INSTRUCTIONS TO FOLLOW - Copy out word for word every line below from the one containing "coordinates (1236, 755)." down to the one containing "center [1366, 733].", with both of those lines included. Output only those lines.

***** RECORD LIST

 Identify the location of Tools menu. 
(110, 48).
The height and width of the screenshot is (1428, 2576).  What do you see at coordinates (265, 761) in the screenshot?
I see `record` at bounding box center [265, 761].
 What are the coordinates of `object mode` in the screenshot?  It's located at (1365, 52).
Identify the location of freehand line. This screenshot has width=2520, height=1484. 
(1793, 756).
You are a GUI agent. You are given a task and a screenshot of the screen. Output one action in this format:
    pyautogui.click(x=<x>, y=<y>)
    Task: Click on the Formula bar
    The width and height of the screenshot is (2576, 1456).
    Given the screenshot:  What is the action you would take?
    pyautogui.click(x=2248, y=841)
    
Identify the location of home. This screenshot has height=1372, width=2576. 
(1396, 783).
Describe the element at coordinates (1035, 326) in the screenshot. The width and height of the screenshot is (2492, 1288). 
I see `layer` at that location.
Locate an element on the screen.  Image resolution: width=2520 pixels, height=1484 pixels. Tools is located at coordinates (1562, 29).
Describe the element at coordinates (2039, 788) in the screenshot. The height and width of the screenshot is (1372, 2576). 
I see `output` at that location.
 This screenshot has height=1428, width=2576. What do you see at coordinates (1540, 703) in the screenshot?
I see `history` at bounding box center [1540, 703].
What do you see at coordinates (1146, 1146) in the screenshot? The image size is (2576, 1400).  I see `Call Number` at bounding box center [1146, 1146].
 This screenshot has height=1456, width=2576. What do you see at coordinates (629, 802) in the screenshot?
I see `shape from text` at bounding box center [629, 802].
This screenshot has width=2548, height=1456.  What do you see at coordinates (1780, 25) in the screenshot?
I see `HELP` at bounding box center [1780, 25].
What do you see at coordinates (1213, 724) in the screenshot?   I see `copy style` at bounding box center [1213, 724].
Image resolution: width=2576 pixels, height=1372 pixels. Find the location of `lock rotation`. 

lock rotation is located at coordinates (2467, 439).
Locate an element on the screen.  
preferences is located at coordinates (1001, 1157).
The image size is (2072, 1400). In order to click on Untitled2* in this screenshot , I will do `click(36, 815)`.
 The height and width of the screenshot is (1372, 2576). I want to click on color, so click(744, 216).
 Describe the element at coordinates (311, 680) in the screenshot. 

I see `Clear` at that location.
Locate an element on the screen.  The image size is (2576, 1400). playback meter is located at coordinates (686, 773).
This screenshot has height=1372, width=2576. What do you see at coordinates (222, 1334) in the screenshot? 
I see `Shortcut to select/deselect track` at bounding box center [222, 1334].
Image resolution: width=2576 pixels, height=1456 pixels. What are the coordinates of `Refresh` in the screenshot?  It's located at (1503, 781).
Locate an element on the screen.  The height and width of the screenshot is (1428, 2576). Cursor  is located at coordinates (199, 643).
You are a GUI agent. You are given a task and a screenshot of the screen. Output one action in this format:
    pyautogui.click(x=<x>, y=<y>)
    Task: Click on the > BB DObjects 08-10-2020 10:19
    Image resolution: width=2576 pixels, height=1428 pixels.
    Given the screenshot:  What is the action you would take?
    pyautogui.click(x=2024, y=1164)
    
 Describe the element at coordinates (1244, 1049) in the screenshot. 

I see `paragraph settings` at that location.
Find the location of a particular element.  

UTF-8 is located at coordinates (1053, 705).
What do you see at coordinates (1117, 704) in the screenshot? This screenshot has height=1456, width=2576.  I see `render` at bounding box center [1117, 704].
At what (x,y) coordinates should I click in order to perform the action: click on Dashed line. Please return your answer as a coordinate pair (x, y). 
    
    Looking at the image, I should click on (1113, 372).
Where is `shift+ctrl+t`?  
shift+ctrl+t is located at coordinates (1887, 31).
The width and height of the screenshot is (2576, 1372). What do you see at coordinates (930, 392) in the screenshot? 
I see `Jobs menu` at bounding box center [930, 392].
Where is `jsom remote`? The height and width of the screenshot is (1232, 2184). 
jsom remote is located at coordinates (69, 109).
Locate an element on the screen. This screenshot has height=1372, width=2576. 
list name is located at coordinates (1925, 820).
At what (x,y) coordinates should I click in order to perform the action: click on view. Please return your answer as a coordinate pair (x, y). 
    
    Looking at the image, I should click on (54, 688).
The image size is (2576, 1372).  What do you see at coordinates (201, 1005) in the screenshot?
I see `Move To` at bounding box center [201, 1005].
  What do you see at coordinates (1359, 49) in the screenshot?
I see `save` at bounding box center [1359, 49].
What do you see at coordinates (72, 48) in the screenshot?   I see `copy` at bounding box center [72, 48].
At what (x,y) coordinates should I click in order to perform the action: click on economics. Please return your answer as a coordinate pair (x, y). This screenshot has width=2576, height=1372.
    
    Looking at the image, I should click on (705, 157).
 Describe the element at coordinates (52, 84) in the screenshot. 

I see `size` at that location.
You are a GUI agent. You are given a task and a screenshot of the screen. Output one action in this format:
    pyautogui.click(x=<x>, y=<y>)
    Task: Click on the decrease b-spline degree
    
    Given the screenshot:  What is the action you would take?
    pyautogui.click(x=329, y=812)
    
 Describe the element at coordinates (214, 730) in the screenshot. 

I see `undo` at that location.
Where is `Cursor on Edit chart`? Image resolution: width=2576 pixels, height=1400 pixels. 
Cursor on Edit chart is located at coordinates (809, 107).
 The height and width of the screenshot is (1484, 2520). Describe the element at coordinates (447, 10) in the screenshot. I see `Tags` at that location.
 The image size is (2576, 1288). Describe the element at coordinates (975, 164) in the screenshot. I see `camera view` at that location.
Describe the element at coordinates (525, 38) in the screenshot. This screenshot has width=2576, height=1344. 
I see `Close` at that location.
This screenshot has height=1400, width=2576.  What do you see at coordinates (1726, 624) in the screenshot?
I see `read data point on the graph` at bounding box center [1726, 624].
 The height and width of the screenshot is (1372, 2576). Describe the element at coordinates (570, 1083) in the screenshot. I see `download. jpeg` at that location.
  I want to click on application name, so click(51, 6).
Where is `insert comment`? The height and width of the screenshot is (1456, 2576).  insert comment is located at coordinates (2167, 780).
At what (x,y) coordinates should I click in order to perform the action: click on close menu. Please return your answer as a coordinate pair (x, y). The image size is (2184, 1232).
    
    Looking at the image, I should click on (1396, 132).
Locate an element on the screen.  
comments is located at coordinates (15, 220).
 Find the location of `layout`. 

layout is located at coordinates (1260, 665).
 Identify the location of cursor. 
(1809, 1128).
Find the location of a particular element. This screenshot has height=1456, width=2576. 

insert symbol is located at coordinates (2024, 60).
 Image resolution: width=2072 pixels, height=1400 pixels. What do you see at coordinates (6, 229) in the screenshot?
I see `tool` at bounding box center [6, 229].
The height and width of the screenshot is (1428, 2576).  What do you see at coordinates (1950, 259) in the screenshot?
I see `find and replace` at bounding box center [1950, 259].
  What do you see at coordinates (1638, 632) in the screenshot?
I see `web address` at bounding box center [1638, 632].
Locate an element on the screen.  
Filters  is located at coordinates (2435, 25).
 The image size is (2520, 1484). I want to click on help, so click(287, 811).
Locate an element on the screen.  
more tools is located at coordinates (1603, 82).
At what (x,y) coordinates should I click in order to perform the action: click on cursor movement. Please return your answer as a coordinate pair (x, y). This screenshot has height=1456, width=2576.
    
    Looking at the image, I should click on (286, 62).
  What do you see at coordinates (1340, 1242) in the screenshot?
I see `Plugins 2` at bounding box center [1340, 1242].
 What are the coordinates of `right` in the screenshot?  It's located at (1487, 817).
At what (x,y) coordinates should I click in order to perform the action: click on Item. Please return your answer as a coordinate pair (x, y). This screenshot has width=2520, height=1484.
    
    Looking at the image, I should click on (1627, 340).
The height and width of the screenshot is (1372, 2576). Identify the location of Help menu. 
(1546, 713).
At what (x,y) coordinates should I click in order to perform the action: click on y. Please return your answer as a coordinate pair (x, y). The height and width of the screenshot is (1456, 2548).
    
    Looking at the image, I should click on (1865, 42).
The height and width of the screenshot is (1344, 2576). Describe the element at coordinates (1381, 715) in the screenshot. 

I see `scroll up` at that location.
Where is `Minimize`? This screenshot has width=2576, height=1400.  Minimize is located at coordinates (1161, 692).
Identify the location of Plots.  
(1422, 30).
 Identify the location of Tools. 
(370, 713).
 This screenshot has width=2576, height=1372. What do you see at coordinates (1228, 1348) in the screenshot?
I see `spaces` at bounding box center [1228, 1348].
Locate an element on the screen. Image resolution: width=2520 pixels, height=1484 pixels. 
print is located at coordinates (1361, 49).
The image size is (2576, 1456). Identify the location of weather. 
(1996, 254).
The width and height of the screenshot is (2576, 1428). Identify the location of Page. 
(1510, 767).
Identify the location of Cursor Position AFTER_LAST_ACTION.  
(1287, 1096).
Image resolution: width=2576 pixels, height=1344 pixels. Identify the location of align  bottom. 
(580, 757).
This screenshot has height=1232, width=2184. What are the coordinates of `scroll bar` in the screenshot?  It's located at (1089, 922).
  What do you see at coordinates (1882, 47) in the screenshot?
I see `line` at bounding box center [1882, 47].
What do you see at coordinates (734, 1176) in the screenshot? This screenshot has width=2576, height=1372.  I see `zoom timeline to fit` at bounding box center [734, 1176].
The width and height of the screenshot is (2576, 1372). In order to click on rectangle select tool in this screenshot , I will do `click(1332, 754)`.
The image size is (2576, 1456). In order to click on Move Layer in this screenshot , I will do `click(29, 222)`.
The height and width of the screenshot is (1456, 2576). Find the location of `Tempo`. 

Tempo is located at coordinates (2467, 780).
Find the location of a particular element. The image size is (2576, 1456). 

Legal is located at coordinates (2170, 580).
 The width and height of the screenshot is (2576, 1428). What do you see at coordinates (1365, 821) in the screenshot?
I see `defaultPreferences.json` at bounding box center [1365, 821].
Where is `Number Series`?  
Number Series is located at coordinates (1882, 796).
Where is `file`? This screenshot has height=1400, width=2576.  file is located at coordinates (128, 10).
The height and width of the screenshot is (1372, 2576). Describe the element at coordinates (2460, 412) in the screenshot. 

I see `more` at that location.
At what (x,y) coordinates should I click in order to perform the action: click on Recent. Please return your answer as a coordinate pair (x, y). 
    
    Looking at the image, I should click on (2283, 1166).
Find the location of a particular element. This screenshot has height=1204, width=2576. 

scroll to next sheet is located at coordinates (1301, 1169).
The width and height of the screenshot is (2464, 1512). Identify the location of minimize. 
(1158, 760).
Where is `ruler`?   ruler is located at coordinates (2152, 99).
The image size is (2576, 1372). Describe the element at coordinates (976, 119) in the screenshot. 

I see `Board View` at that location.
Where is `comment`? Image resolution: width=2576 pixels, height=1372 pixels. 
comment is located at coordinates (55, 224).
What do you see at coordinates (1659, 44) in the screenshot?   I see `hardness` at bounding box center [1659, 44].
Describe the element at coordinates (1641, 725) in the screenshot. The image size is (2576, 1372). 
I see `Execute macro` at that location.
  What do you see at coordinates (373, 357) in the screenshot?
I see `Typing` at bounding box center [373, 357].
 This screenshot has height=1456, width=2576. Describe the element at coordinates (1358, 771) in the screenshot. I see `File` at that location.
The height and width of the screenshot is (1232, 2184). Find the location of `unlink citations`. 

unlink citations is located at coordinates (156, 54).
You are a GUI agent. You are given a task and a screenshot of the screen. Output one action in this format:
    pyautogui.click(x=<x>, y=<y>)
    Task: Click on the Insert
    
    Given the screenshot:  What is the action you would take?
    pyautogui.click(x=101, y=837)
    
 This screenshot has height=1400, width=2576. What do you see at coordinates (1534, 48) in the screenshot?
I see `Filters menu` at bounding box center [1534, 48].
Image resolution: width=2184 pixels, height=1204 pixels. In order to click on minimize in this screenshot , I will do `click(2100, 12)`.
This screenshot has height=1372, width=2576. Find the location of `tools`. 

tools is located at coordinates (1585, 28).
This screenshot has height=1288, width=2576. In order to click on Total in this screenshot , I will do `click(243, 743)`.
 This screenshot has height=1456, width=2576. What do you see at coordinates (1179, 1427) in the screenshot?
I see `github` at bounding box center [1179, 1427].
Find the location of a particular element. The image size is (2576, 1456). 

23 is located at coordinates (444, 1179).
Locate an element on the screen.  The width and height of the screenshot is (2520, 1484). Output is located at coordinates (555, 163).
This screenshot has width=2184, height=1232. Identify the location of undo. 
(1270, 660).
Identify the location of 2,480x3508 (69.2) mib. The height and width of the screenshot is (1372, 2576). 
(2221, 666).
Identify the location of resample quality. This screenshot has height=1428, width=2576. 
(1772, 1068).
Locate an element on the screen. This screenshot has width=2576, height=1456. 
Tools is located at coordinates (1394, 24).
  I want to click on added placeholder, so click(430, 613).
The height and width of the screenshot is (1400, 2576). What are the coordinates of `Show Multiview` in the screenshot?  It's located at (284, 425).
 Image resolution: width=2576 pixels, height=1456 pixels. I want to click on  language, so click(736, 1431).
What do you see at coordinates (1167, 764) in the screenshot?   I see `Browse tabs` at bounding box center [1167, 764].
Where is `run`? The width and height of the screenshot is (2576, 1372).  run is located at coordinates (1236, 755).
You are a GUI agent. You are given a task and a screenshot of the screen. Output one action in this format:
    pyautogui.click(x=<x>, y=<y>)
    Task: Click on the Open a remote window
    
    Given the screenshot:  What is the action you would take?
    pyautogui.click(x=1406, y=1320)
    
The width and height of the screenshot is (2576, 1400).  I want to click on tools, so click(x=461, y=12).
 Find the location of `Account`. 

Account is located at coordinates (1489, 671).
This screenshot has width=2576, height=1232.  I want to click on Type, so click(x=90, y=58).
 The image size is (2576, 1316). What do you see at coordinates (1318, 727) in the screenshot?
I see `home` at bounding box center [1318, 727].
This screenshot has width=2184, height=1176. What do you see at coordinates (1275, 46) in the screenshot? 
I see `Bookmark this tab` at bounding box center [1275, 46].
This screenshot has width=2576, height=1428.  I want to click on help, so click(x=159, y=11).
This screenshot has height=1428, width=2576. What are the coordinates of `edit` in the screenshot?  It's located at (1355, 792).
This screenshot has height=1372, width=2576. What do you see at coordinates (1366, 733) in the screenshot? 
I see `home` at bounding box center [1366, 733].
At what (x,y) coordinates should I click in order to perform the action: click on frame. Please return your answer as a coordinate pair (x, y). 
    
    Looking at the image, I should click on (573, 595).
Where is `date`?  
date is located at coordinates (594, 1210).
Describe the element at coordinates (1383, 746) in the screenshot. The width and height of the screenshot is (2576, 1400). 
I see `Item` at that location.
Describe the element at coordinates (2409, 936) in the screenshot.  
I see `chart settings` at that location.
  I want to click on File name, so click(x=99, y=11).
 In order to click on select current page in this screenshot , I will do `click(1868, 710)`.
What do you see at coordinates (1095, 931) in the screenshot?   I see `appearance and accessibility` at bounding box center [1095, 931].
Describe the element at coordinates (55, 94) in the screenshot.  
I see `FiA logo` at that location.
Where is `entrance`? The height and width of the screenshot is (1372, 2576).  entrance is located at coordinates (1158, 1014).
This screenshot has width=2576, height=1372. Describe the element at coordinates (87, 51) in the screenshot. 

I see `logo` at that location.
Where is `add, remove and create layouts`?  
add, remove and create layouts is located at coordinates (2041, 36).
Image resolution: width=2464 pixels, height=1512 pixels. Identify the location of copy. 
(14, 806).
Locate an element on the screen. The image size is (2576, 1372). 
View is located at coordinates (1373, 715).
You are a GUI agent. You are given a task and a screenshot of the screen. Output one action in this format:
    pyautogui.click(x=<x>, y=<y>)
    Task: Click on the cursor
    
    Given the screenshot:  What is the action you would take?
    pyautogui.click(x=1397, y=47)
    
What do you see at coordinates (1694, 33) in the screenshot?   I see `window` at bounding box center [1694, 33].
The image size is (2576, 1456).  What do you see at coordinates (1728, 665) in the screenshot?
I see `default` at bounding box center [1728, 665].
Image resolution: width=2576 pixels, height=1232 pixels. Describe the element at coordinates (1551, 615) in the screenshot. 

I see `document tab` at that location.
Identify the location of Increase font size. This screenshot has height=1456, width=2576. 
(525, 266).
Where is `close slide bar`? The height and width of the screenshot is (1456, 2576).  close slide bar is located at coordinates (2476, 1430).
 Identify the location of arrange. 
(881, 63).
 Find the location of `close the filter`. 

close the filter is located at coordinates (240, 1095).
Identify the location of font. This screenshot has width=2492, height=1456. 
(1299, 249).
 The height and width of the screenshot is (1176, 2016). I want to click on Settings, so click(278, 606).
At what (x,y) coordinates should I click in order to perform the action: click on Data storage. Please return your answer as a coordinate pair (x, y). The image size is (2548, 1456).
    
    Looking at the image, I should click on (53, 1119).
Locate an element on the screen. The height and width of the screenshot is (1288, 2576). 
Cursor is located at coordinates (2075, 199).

**********

EXPECTED ANSWER -
Where is `run`? The width and height of the screenshot is (2576, 1372).  run is located at coordinates (1236, 755).
You are a GUI agent. You are given a task and a screenshot of the screen. Output one action in this format:
    pyautogui.click(x=<x>, y=<y>)
    Task: Click on the Open a remote window
    
    Given the screenshot:  What is the action you would take?
    pyautogui.click(x=1406, y=1320)
    
The width and height of the screenshot is (2576, 1400).  I want to click on tools, so click(x=461, y=12).
 Find the location of `Account`. 

Account is located at coordinates (1489, 671).
This screenshot has width=2576, height=1232.  I want to click on Type, so click(x=90, y=58).
 The image size is (2576, 1316). What do you see at coordinates (1318, 727) in the screenshot?
I see `home` at bounding box center [1318, 727].
This screenshot has width=2184, height=1176. What do you see at coordinates (1275, 46) in the screenshot? 
I see `Bookmark this tab` at bounding box center [1275, 46].
This screenshot has width=2576, height=1428.  I want to click on help, so click(x=159, y=11).
This screenshot has height=1428, width=2576. What are the coordinates of `edit` in the screenshot?  It's located at (1355, 792).
This screenshot has height=1372, width=2576. What do you see at coordinates (1366, 733) in the screenshot? 
I see `home` at bounding box center [1366, 733].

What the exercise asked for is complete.